Gerry Simpson and Julian Burnside debate the tensions inherent in war crime trials from Nuremberg to the trial of Saddam Hussein.
Those tensions are found between collective guilt and individual responsibility; and the between the instinct that war, at worst is an error, and the conviction that war is a crime- Melbourne Writers Festival
Julian Burnside QC, is a barrister, writer and President of Liberty Victoria. He has acted pro bono in many human rights cases and is passionate about the arts. He elaborates the law in relation to art censorship and how it is exercised, including the complexities of "intention," "context," "reasonableness," public attitudes, protecting human rights and freedom of expression.

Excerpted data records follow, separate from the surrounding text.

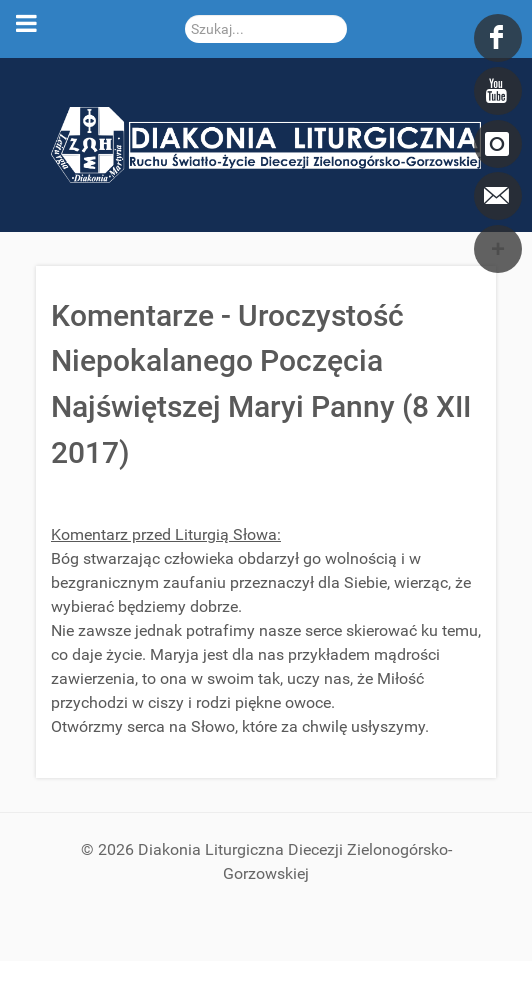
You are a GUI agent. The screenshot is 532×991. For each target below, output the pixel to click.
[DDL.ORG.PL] (266, 143)
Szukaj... (185, 15)
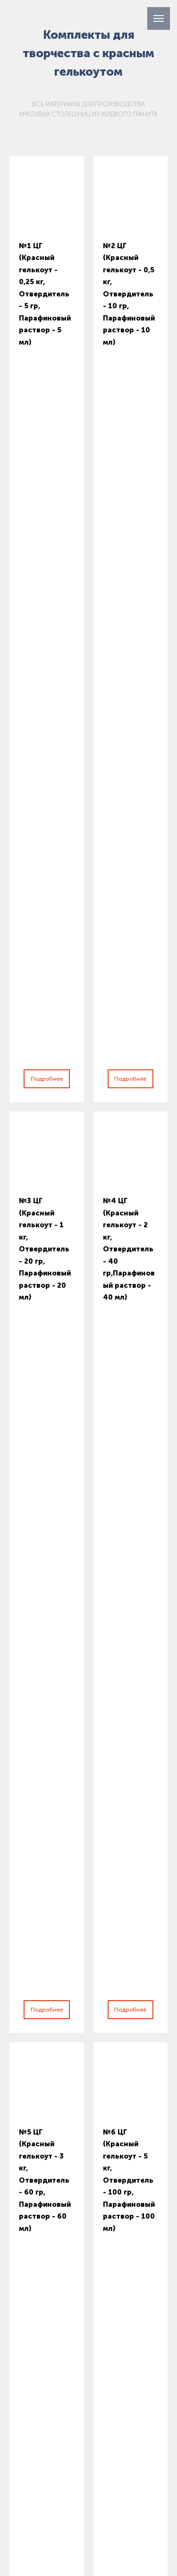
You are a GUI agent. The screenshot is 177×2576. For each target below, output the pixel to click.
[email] (89, 2217)
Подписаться (70, 2250)
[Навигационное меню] (158, 18)
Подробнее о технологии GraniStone (88, 1568)
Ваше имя (37, 1928)
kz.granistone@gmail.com (82, 2313)
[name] (89, 2183)
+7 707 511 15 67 (45, 2287)
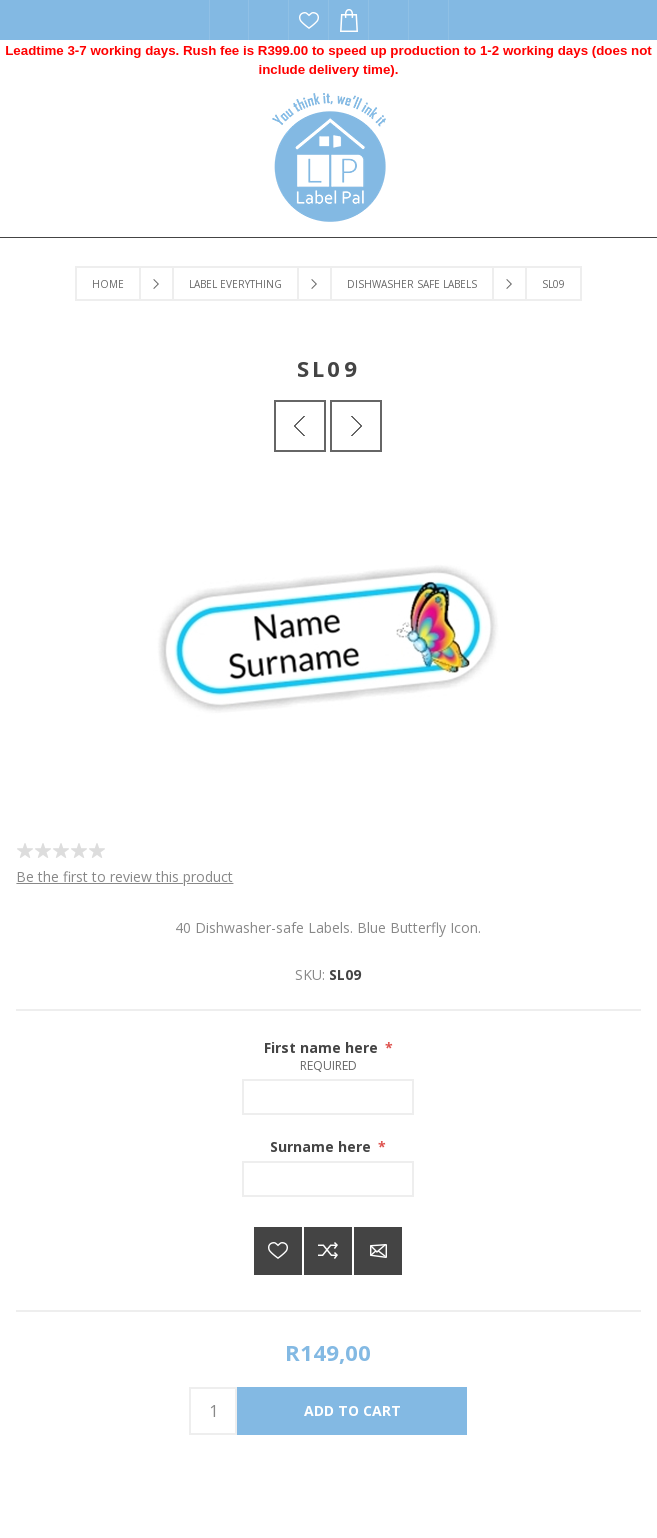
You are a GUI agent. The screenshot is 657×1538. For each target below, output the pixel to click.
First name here (323, 1047)
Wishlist (309, 20)
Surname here (322, 1146)
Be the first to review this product (124, 876)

He is President of Liberty Victoria, Chair of fortyfive downstairs and author of Wordwatching - Fieldnotes from an amateur Philologist and Watching Brief - Reflections on Human Rights, Law and Justice.
Gary Cazalet teaches and researches Dispute Resolution and Legal Ethics at the Law School, University of Melbourne.
Cazalet has a particular interest in the intersection of law and literature.
Gerry Simpson is a Professor of Public International Law at the London School of Economics, and holds a Chair in Law at the University of Melbourne.
He is the author of Great Powers and Outlaw States (awarded a prize with the American Society of International Law). His latest book is Law, War and Crime: War Crimes Trials and the Reinvention of International Law.
Simpson has taught at the University of British Columbia and has held visiting positions at Harvard Law School. Simpson engages in human rights training with the UK Foreign Office and the Belgrade Humanitarian Law Centre.